3. Im Hinblick auf die mehrfachen Rechtsfehler des Landgerichts bedarf keiner Entscheidung, ob hinsichtlich des dem Nebenkläger zustehenden Beweisantragsrechts eine weniger restriktive Anwendung der gesetzlichen Ablehnungsgründe als beim Angeklagten vertretbar ist (so BGH, Beschluss vom 28. April 2010 - 5 StR 487/09, NStZ 2010, 714; hiergegen mit überzeugender Begründung BGH, Urteil vom 7. April 2011 - 3 StR 497/10, NStZ 2011, 713, 714).

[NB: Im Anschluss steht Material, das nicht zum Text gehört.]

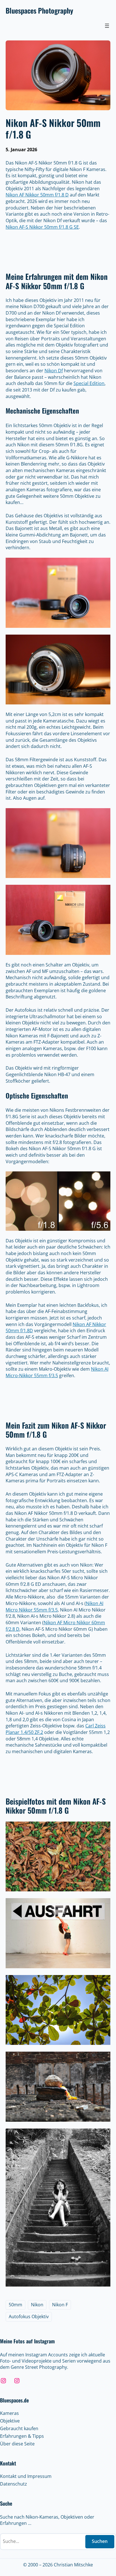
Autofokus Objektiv (29, 2316)
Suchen (100, 2541)
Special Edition (88, 383)
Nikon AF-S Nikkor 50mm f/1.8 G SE (42, 227)
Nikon (37, 2305)
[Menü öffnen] (107, 25)
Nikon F (60, 2305)
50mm (15, 2305)
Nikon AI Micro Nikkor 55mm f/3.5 (54, 1606)
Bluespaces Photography (39, 10)
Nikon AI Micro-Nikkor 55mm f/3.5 (57, 1372)
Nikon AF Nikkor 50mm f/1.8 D (37, 195)
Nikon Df (53, 370)
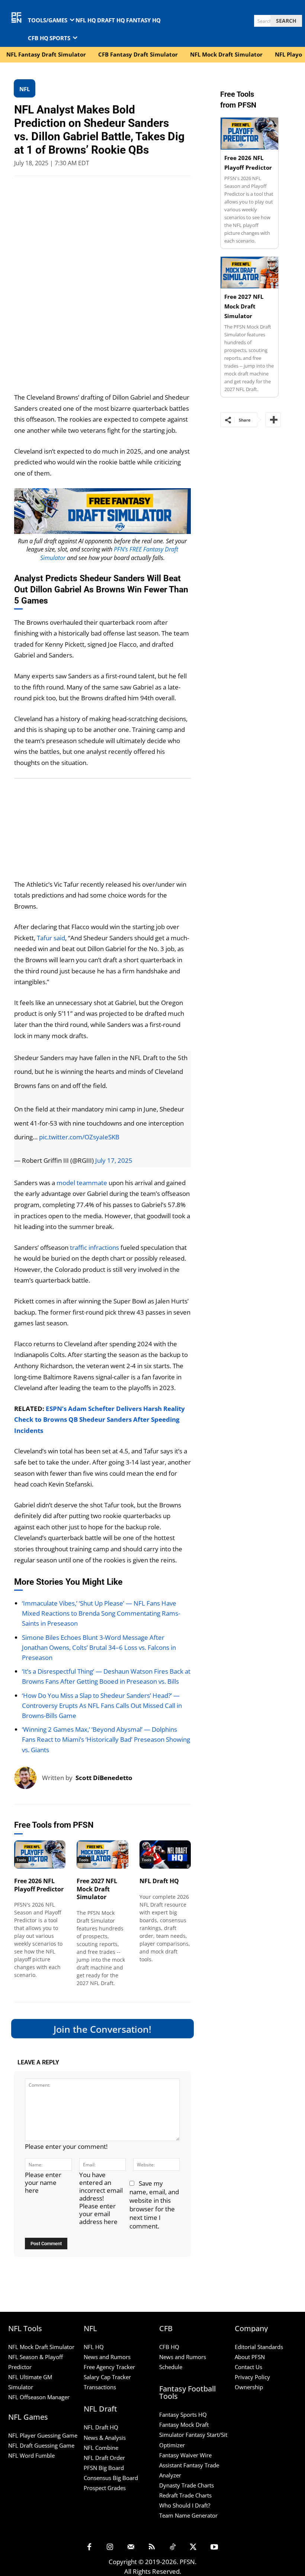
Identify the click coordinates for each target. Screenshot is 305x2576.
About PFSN (250, 2357)
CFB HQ (169, 2347)
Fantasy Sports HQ (183, 2414)
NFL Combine (101, 2447)
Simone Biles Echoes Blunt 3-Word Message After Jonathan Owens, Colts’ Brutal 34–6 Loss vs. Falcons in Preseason (99, 1647)
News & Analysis (105, 2437)
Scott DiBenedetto (104, 1777)
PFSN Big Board (104, 2467)
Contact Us (248, 2367)
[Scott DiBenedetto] (28, 1778)
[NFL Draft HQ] (165, 1854)
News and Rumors (107, 2357)
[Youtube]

Ferner kommt es nicht darauf an, dass die Verfahrensrüge, die den auf die Erholung eines unfallanalytischen Sachverständigengutachtens gerichteten Beweisantrag zum Gegenstand hat, unzulässig ist (§ 344 Abs. 2 Satz 2 StPO), da sie insbesondere den Inhalt der ausdrücklich zum „Teil des Beweisantrags“ gemachten Daten-DVD nicht mitteilt (vgl. allgemein BGH, Beschlüsse vom 17. Juli 2014 - 4 StR 78/14, NStZ 2014, 604, 606 mwN; zu einer entsprechenden Bezugnahme in einem Urteil auch BGH, Urteil vom 2. November 2011 - 2 StR 332/11, BGHSt 57, 53; Beschlüsse vom 14. September 2011 - 5 StR 355/11, BGHR StPO § 267 Abs. 1 Satz 3 Verweisung 3; vom 14. März 2012 - 2 StR 547/11, StV 2013, 73).